Главная проблема связана с тем, что картина мира для нас – это только способ существования нашего собственного «я». Мы не обладаем целостностью ни на уровне дельта ритма, ни на уровне тэта ритма, а значит внутри нас нет ничего, что могло бы существовать само по себе. Поэтому человек находит единственно возможный способ: разбивает мир на множество кусочков, из которых потом создаёт свой собственный образ. И это можно было бы рассматривать просто как забавную игру, если бы число «кусочков» не было бы меньше претендентов на эти кусочки.
Проблема в том, что, создавая свою картину мира, мы помещаем в неё и других людей. Для их описания, для создания их образов мы вынуждены использовать те же элементы, что и для описания собственного «я». И чем больше мы отдаём другим, тем меньше остаётся для нас самих.
Простейший пример – история про Белоснежку. Злой мачехе недостаточно было просто удалить «конкурентку» из своего окружения, ей НЕОБХОДИМО было физически уничтожить царевну. Проблема мачехи заключалась в том, что даже если бы никто из окружающих не знал о существовании более совершенной красоты, сама-то она об этом знала. А это значит, что в её картине мира ей была отведена только роль второго план, то есть её изгоняли из её собственной территории.
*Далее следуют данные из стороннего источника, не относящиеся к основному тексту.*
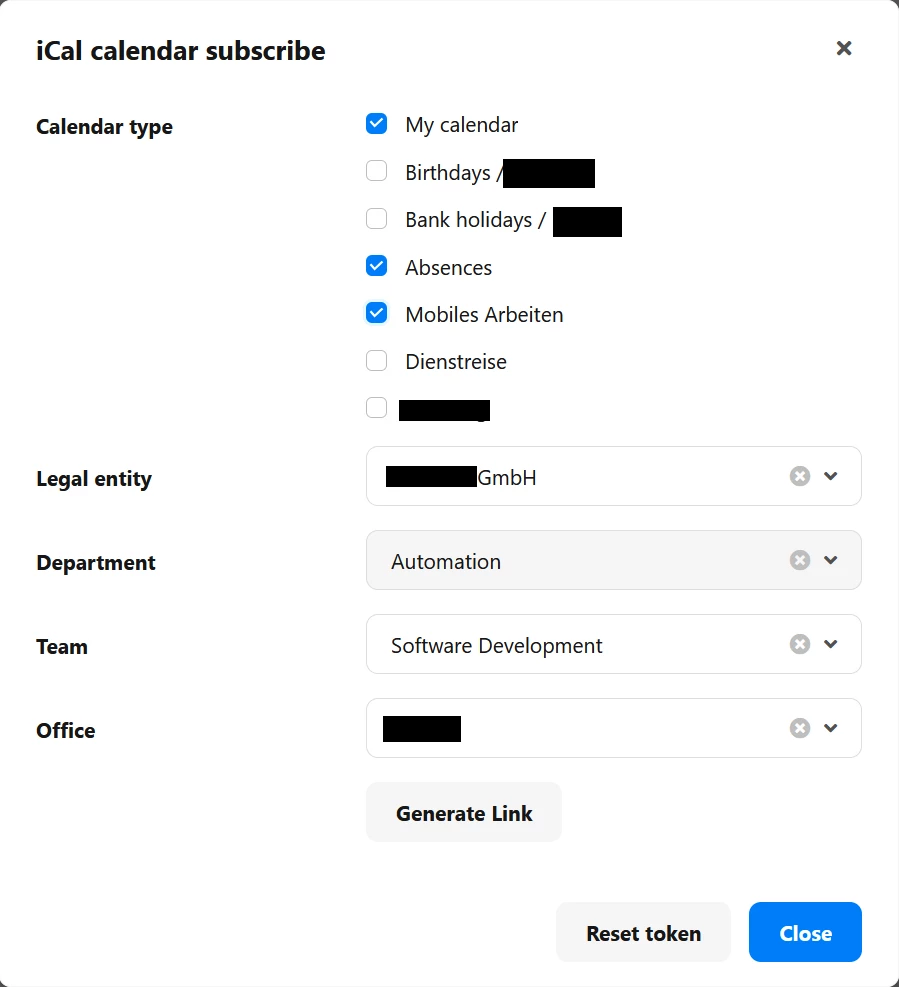The width and height of the screenshot is (899, 987).
Task: Clear the Office field selection
Action: (x=800, y=728)
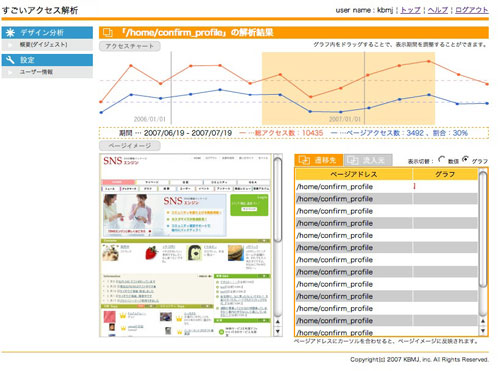Click the SNS page preview thumbnail

pyautogui.click(x=186, y=245)
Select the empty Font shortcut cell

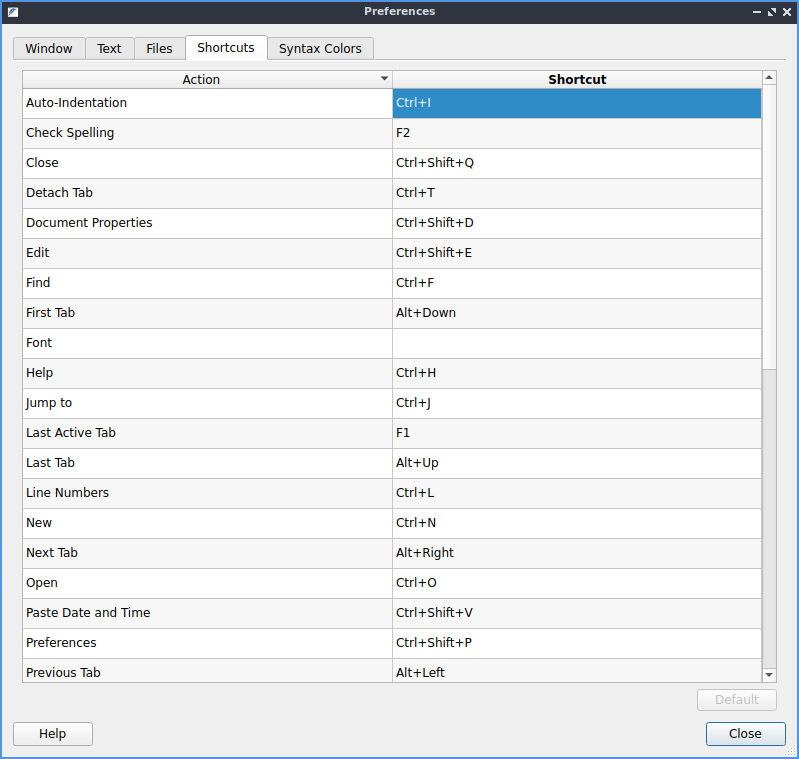tap(577, 343)
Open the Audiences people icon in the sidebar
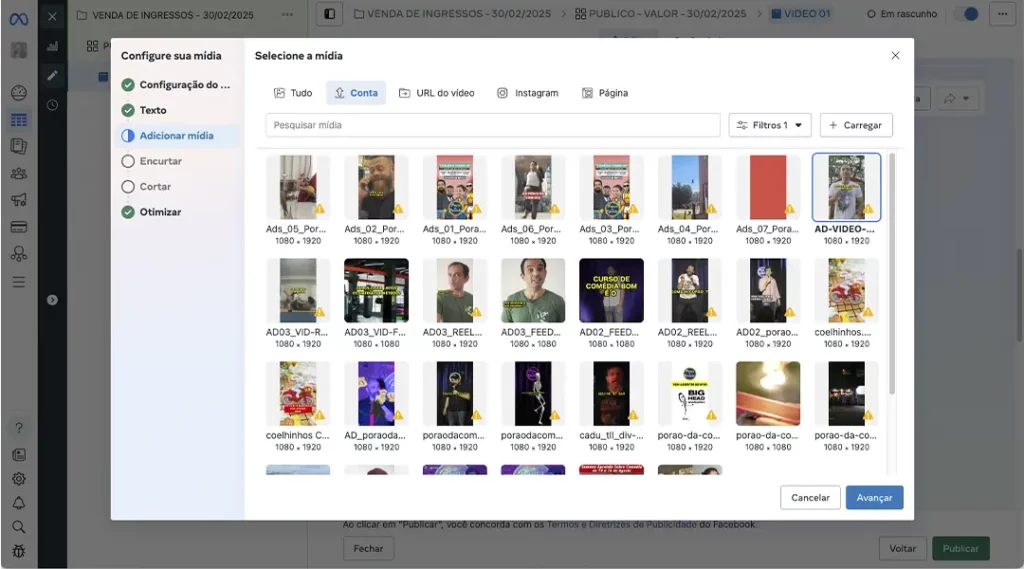 tap(18, 173)
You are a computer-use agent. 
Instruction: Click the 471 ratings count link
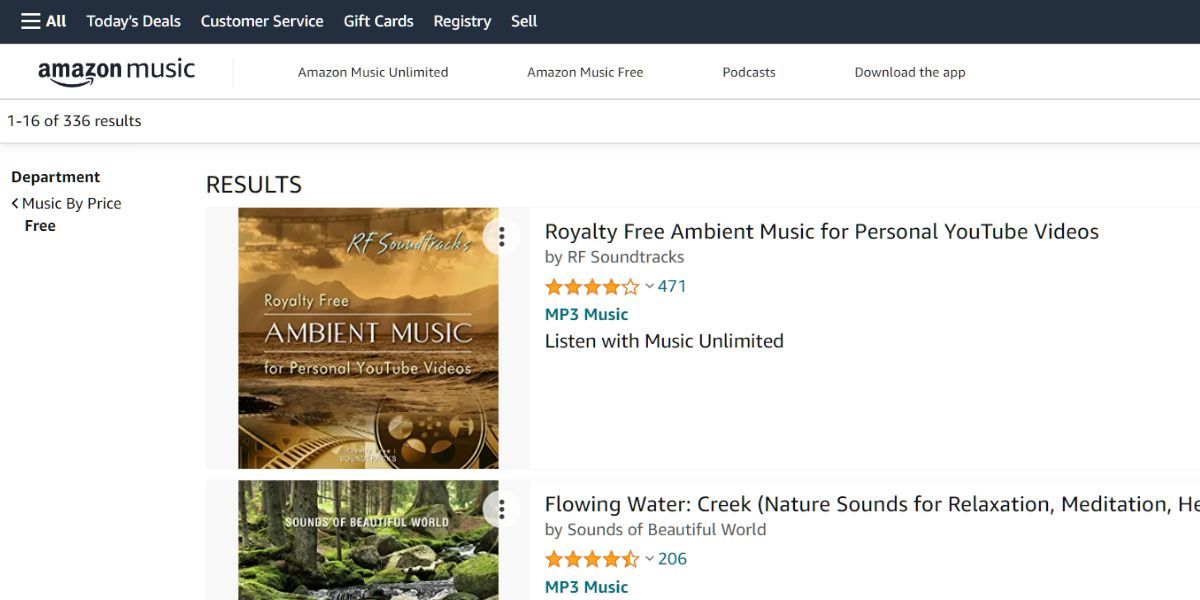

Исходная картина мира, которая на уровне альфа-ритмов является единственно правильной, состоит всего из двух «окружностей» – «я» и «иное». Здесь нет никаких незыблемых границ, здесь главное – постоянное расширение своего «я», завоевание «иной» территории. И пока наше развитие происходит в этом направлении, альфа-ритм приближается к правильному ритму.
Именно так мы воспринимали мир в детстве, когда всё окружающее принадлежало нам уже по праву рождения. Мы учились управлять своим телом, управлять своими родителями, друзьями, мы пытались присвоить любую понравившуюся нам вещь. И всё это было совершенно нормальным. Разумеется, мы встречали сопротивление, но это были лишь правила игры, которые отдаляли решение задачи, но не делали её невозможной. Если родители не давали нам требуемую вещь сразу, то нужно было просто поплакать минут пять, если другой ребёнок не отдавал нам игрушку добровольно, то надо было отнять или украсть её. И так далее и тому подобное. Мир становился сложнее, но оставался доступным.
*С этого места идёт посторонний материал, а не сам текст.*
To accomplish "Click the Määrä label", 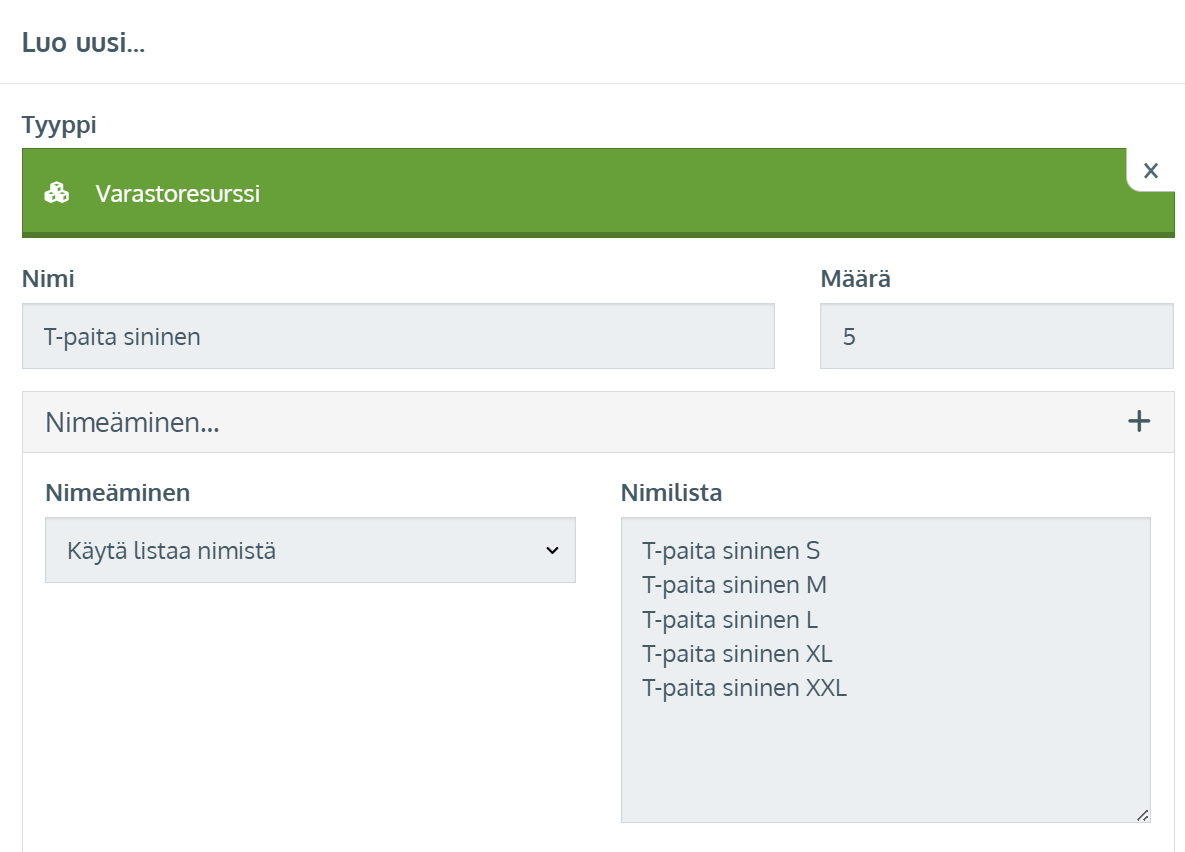I will pyautogui.click(x=855, y=279).
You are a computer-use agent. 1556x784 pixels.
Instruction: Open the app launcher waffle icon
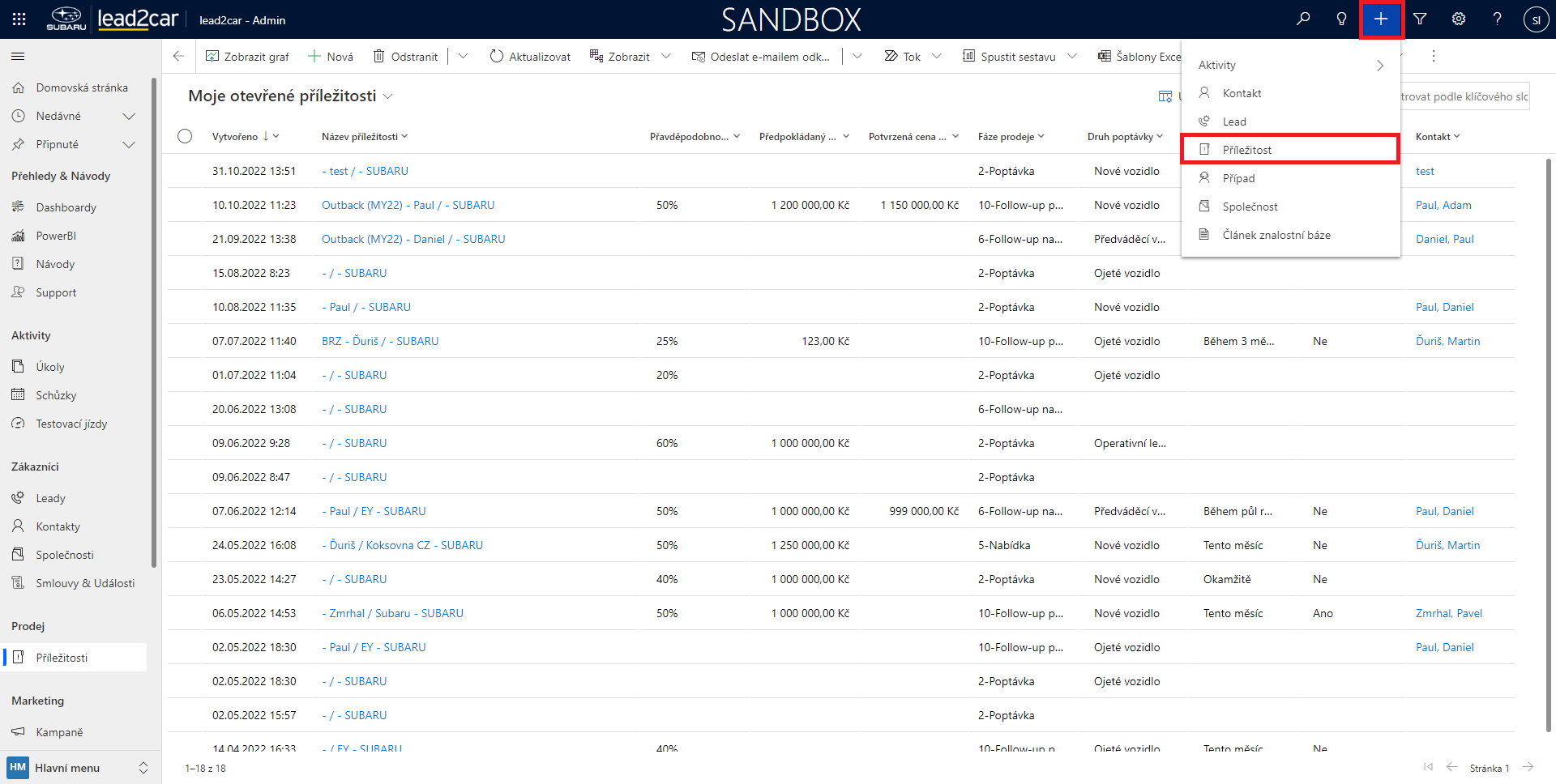tap(19, 19)
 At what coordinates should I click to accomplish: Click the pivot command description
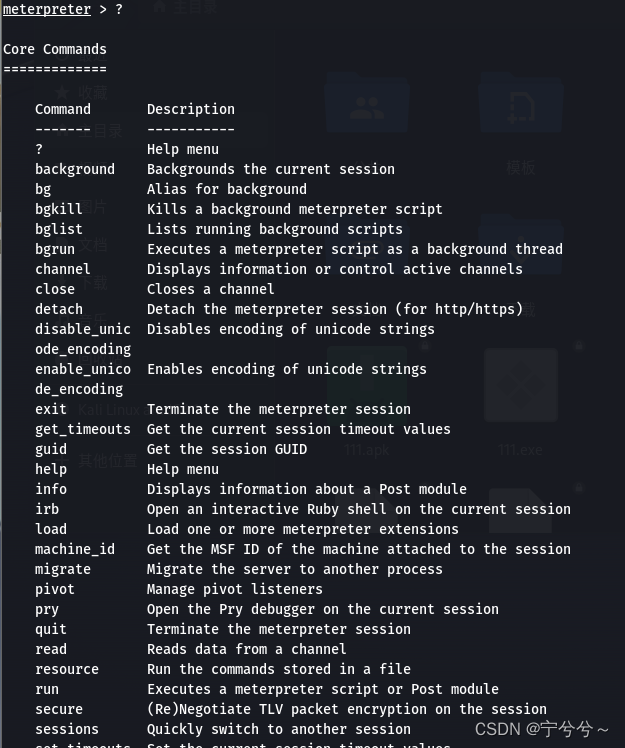[234, 589]
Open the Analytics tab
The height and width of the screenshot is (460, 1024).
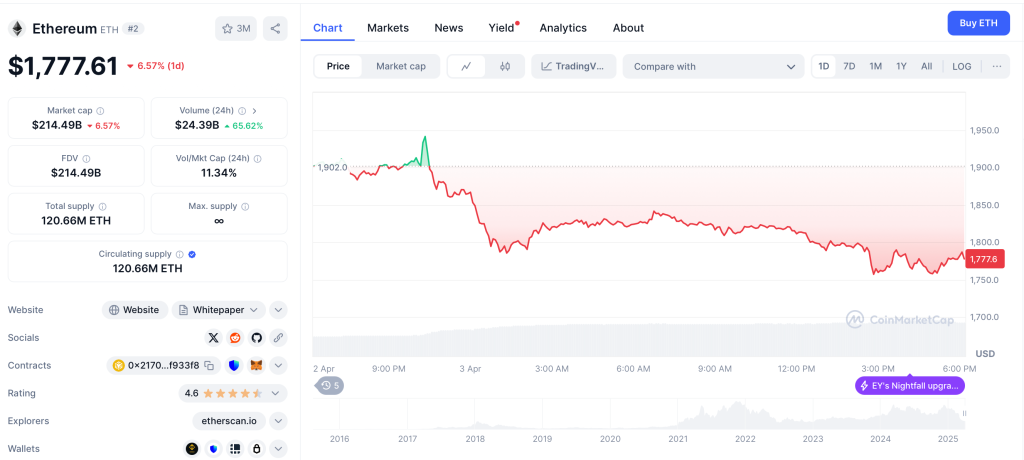(x=563, y=28)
Но по мере взросления всё становилось сложнее. Нам не просто оказывали сопротивление, нас НАКАЗЫВАЛИ, то есть отнимали у нас ту территорию, которую мы уже считали завоёванной. А это ставило под угрозу всю нашу картину мира. Если у нас можно отнять что-то – например – право на прогулку или любимую игрушку, значит можно отнять и всё остальное. И тот мир, который мы воспринимали как свою собственность, оказывался грозным чудовищем, готовым пожрать нас самих, «нашу территорию» в любой момент времени.